Jane K. Dickinson, faculty member and Director of Teachers College’s Master of Science Program in Diabetes Education and Management, has been named Diabetes Educator of the Year for 2019 by the American Association of Diabetes Educators (AADE).

Dickinson, who was selected from some 15,000 certified diabetes educators nationwide (and another estimated 15,000 in practice), was honored on August 18th at the AADE annual meeting in Baltimore.

Dickinson launched TC’s program, which was created by Kathleen O’Connell, the College’s Isabel Maitland Stewart Professor of Nursing Education, in 2011. Her research and publications focus on the language of diabetes and the impact health care messages have on people living with the disease. She earned her Ph.D. in Nursing at the University of Connecticut and her Master of Science in Nursing from Yale University.
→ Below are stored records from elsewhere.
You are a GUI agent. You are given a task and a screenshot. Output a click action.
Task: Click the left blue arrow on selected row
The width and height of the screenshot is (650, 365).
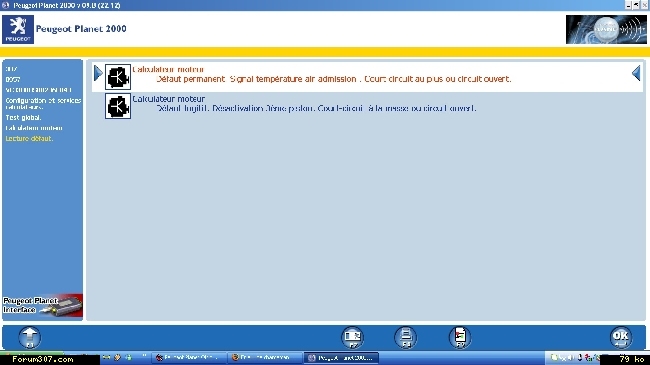coord(98,73)
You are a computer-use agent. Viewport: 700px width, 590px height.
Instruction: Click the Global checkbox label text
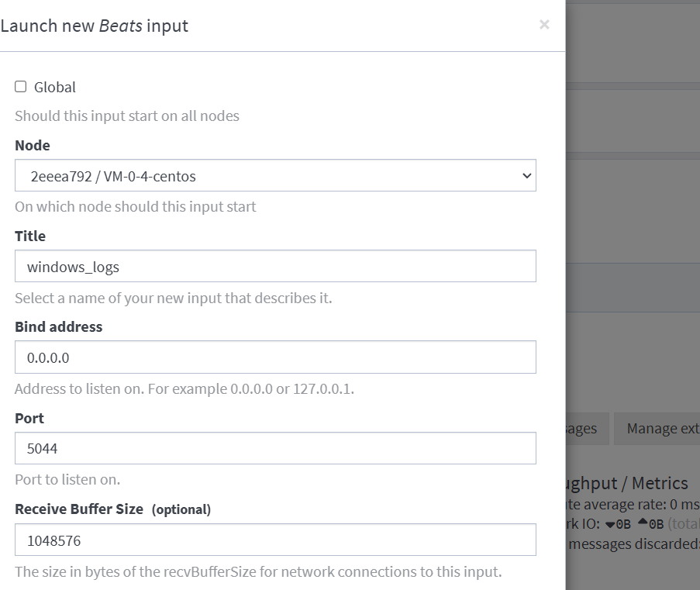tap(55, 87)
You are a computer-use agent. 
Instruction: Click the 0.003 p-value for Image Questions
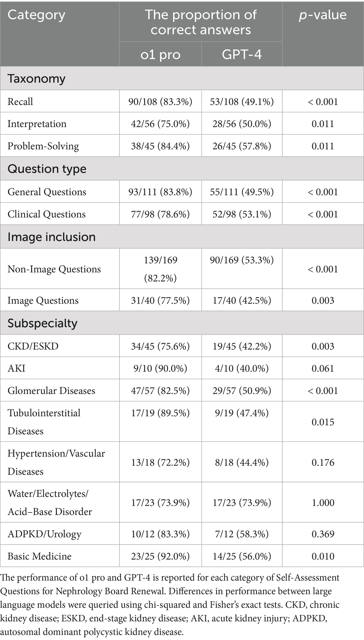(323, 300)
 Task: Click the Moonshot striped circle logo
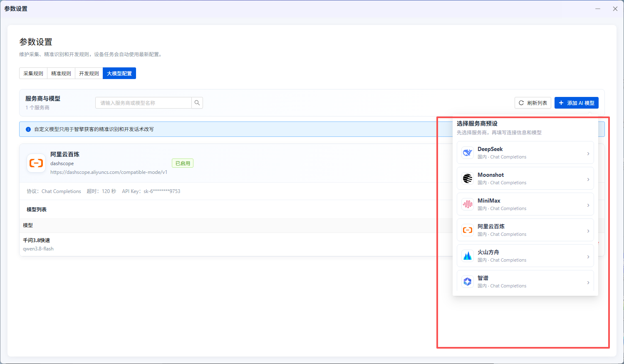point(468,178)
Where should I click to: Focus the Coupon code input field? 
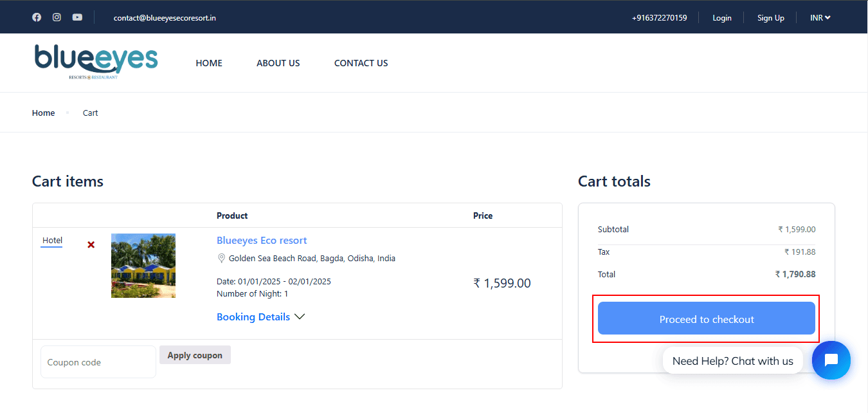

“The words and messages that people with diabetes hear are often negative, judgmental, and self-defeating,” Dickinson says. Instead, she and her colleagues are working toward “person-centered, strengths-based, and empowering language” in collaboration with AADE, the American Diabetes Association (ADA), and other organizations – part of a broader paradigm of empowering and motivating people with diabetes to function as “the central members of their care teams, experts on their experiences, and integral to the management of their disease.”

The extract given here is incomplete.